Kita tak pernah bisa menerima mie sebenar -benarnya mie itu sendiri. Beda dengan nasi yang bisa kita nikmati hanya dengan menambahkan garam saja, apakah kamu bisa makan mie hanya dengan taburan garam ? Saya yakin tidak.   Awalnya mie mau saya sama kan dengan air. Air yang bersifat netral dan tawar hanya media untuk berbagai minuman serbuk buah lalu rasa air berubah, sama dengan mie yang memiliki rasa tawar hanya media untuk berbagai bumbu serbuk aneka rasa makanan, tapi setelah dipikir lagi air bisa kita terima dengan mudah saat dia menjadi dirinya sendiri tanpa tambahan serbuk rasa buah dan kalau mie apakah bisa dinikmati tanpa bumbu ?

Saat menikmati Shin ramyum ini saya baru tahun bahwa beginilah rasanya mie yang sejati, polos tanpa balutan rasa. Kuahnya hanya mengandalkan jamur sebagai rasa gurih, rasa asin sedikit dominan daripada rasa pedas, padahal dibungkusnya tertulis gourmet spicy. Rasanya begitu light, jauh berbeda dengan mie – mie instan korea yang selama ini pernah saya cicipi yang biasanya bercita rasa kuat.

Shin ramyun mengingatkan saya mungkin untuk menjadi diri sendiri dan menerima apa adanya diri kita rasanya akan seperti dirinya yang hambar, polos dan membosankan. Saya tahu diluar sana banyak yang menyukainya, tapi bagi saya pribadi sebagai jiwa muda yang sedang meledak ledak saya tidak menyukai Shin ramyun dengan segala kesederhanaan rasanya.

Tidak ada yang salah dengan rasanya mienya, hanya saja saya lebih suka mie dengan rasa yang power full, dengan berbagai rasa. Balik lagi ke paragraf awal yang bagi saya bahwa fungsi mie instan selain sebagai kalori tubuh tapi juga sebagai penolong bagi rakyat yang ingin menikmati rasa makanan asli tapi uang tidak cukup membelinya, bayangkan harga rendang dirumah makan padang berapa, tapi hanya dengan 3.500 saja kamu sudah bisa melampiaskannya lewat indome goreng rasa rendang.

Tapi saya bisa mengerti, produk yang sudah berusia 36 tahun ini mungkin kalau di indonesia setara dengan mie instan rasa ayam bawang.
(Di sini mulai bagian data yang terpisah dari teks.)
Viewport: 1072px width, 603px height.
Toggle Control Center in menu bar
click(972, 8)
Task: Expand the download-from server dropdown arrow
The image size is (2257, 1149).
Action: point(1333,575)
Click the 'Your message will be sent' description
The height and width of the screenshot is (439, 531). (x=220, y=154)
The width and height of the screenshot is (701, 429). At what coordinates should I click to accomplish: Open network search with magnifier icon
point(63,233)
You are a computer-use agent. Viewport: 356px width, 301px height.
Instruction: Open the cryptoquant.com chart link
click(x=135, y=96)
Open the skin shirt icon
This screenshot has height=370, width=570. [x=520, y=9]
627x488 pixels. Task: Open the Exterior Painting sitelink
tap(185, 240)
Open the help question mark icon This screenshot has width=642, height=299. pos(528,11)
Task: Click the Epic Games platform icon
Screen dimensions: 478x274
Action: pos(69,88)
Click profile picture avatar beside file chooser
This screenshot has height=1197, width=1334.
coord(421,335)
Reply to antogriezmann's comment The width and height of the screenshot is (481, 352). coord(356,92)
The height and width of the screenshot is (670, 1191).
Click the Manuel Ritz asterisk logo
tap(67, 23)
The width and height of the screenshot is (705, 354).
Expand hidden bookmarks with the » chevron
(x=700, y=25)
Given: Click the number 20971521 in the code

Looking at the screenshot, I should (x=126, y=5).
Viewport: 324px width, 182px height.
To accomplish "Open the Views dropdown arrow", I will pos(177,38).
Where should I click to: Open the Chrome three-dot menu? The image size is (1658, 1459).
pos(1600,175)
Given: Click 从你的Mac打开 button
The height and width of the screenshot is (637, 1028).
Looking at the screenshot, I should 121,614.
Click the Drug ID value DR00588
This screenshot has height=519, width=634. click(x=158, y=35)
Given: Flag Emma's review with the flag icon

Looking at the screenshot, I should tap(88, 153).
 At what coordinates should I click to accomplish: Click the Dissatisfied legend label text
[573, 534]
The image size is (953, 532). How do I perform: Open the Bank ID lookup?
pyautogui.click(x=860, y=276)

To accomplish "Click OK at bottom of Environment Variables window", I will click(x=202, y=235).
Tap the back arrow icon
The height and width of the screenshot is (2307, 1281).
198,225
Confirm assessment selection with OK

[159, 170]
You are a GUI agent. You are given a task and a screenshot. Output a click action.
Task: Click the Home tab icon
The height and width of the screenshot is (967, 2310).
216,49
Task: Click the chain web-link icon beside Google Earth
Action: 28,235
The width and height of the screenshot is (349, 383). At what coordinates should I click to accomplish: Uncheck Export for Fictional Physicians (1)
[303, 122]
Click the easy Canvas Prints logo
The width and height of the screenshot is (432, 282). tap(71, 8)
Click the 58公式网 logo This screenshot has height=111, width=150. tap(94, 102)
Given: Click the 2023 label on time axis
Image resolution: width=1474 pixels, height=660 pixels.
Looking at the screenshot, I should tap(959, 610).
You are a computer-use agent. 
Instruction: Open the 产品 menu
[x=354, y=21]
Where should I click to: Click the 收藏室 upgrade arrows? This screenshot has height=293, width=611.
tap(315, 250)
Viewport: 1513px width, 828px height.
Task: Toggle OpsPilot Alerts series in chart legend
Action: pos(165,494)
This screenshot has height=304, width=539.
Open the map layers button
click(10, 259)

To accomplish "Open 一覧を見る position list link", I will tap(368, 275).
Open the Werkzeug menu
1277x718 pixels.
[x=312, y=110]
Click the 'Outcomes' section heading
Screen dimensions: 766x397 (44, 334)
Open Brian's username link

Rasa pertama sebelum mie instan rasanya bervariatif seperti sekarang, mungkin lidah saya yang terlalu lama digempur dengan rasa micin yang kuat, hingga lupa dari rasa sederhana mie instan pertama. Kalau dipikir – pikir lagi saya juga sudah lama tidak makan mie instam rasa ayam bawang.

Shin ramyun terima kasih untuk mengenalkan rasa sejati mie dengan kuah jamur pada lidah saya. Mungkin rasamu tidak sederhana, mungkin hanya lidah saya saja yang sudah kebas dengan rasa micin.